Further, the Madrilenian, who at the age of 57 won his third Dakar last January, becomes the first pilot in this discipline to be awarded this award, and the fourth related to the motor world after the motorcycle racer Sito Pons (1990), and the Formula 1 drivers Fernando Alonso (2005) and Michael Schumacher (2007).

The Princess of Asturias Award for Sports wanted to recognize the “best rally driver of all time” for his “exceptional career, in a splendid, diverse and innovative career of more than three decades in the elite.”

«The charismatic Spanish pilot has always shown a great spirit of improvement and competitiveness combined with effort, discipline and solidarity, which has also been reflected in his constant support of young pilots throughout his long and successful sporting life “The minutes said.

The jury for this Award was chaired by former athlete Abel Antón and made up, among others, by the president of the Spanish Olympic Committee (COE), Alejandro Blanco; that of the Paralympic Committee, Miguel Carballeda; the former national soccer coach Vicente del Bosque, the ex-cyclist Joan Llaneras, the mountaineer Edurne Pasabán and the vice president of the IOC, Juan Antonio Samaranch Salisachs.

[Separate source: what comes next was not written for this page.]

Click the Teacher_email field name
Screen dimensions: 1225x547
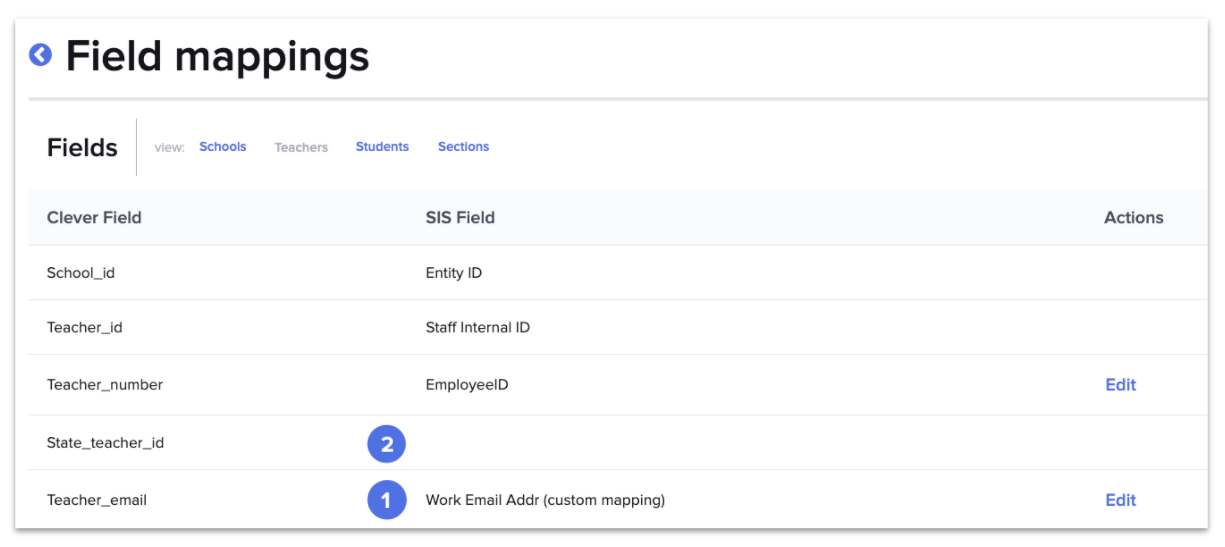[x=97, y=500]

A life dedicated to rallying

Carlos Sainz Cenamor (Madrid, April 12, 1962) started in the world of rallying in 1980, after proclaiming in 1979 champion of Spain of squash. After dropping out of law studies, he decided to dedicate himself professionally to sports motorsport and is considered one of the best rally drivers on the international scene.

It also became, in 2010, the first Spaniard to win the Dakar in the car category, title revalidated in 2018 and 2020. With a career that exceeds three decades in the elite of world motorsports, Sainz marked an era by becoming the first non-Nordic driver to win the rallies of Sweden or Finland.

In 1989 he participated in his first full season in the WRC and in 1990, in the Toyota team, he achieved his first world championship, after winning four of the ten events in which he participated and being second in another four. In 1992, he revalidated the world crown, with four victories in as many tests, while he was runner-up in 1994, 1995 and 1998, this last year with his remembered abandonment a few meters from the end of the Rally Great Britain.

In 2000, 2002 and 2003 it ranked third final and in 2004 he announced his retirement as the then most victorious rider in history (26), a mark that was already surpassed by the French Sebastian Loeb. After a break, he returned to competition in the ‘cross-country’ mode and made the leap to the Dakar in 2006. In 2007 he was proclaimed world champion of the discipline and in 2010 he conquered the Dakar for the first time, already in South America, triumph that would repeat in 2018 on the same stage and this year 2020 in Saudi Arabia.

Among other honors, he has also received the Olympic Order of the Spanish Olympic Committee (1997), the Grand Cross of the Royal Order of Sports Merit (2001), the Medal of Youth and Sports of France (2008) and the Influential Award for professional career (Spain, 2020). In 2019 he was inducted into the Rally Drivers Hall of Fame created by the FIA.